The bony lesion by a plain radiography usually shows a destructive lytic tumor with permeative margins extending into the surrounding soft tissues.11 MRI is the imaging modality of choice because of its high-contrast resolution and ability to define the margins of soft tissue component especially on T2-weighted images.14 Similar X-Ray and MRI findings were noticed in our patient. Although the mammographic evaluation of breast mass in such cases is quite non-specific but it is certainly helpful in differentiating primary versus secondary breast malignancy.15 The classic mammographic finding is a rounded, well-circumscribed hypoechoic mass with hyperechoic foci and/or posterior enhancement without any spiculation, micro calcification or thickening of the skin. The evaluation of size correlates well with clinical measurements because the metastatic mass does not cause surrounding desmoplastic reaction in adjacent normal breas.4 In the present case the size of the breast tumor at presentation was 3cm x 2cm, which the doppler showed as a well circumscribed heterogeneous mass (BIRADS grade 4a), suggestive of malignancy.

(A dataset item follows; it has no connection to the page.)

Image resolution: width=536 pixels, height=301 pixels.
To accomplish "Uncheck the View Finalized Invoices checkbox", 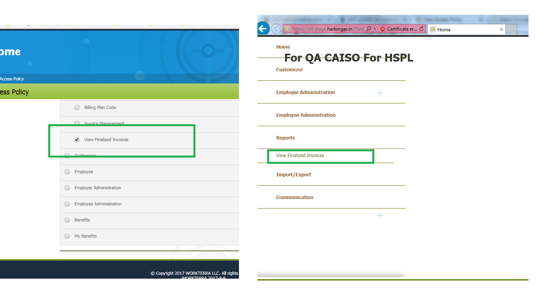I will coord(77,140).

Fine needle aspiration cytology is usually the next mode of investigation to be done in evaluating the nature of such lesions. Cytologically, features are similar to the diagnosis of malignant small round blue cell tumor, displaying a cellular lesion of monomorphic round cells with scant cytoplasm and reticulogranular chromatin forming occasional rossettes and pseudo-rossettes.16 Based on these findings, a differential of Ewings sarcoma and small round cell variant of osteosarcoma can be made which can be confirmed on biopsy. The histopathological pattern is variable depending on the degree of neuroectodermal differentiation. The tumor is arranged in sheets, lobules or trabeculae. Pseudo-rosettes can be seen. Cells vary from small, round cells with round nuclei, fine chromatin, scant cytoplasm and indistinct cell borders to larger cells with irregular nuclear contours. Mitotic activity is high and necrosis may be present .11,16
Immuno-phenotyping is necessary to confirm the diagnosis of EWS/PNET, showing positivity of tumor cells for CD99 (MIC-2), vimentin and FLI1 and negative for cytokeratin.12 CD99 is a cell surface glycoprotein involved in cell adhesion displaying a membranous staining in the tumor cells and helps in the diagnosis of EWS/PNET with a sensitivity of 84% to 100%.12,17 Reactivity for vimentin, NSE, CD57 and S100 may suggest a diagnosis but are not pathognomonic.12,17 The common differential diagnosis could be primary small cell carcinoma, medullary carcinoma, poorly differentiated ductal or lobular carcinoma, ductal carcinoma with neuroendocrine differentiation, metaplastic carcinoma with neuroectodermal differentiation or secondaries to the breast.18,19 Positive staining for CD99 and negative for LCA, CK, EMA, S100, Synaptophysin, Chromogranin and Desmin rules out the possibility of other malignant small round cell tumor. Morphology and immunohistochemical investigation with extensive sampling are compulsory to arrive at a conclusion.17-19 However, genotypic analysis by DNA- and RNA-based polymerase chain reaction, Southern blotting and fluorescent in situ hybridization are the only confirmatory tools.20
EWS/PNET is an aggressive tumor with a high incidence of local recurrence and distant metastasis. A combination of multiple treatment modalities, including surgery, chemotherapy (vincristine, doxorubicin, cyclophosphamide, ifosfamide, and etoposide) and radiation therapy especially in patients of lung metastases, is indicated in Ewings sarcoma whether localised or metastatic, although the prognosis is worse in the latter group.18
Ewing's sarcoma is a highly malignant bone tumor predominantly arising in young adults and an extremely rare cause of breast metastasis. Metastatic disease should be taken into consideration in the differential diagnosis of any enlarging breast tumor (even with a reassuringly benign radiological appearance), especially when there is history of extramammary neoplasm. So such a possibility should always be kept in mind in a young patient with a soft tissue swelling and a breast lump simultaneously.
None.
The author declares no conflict of interest.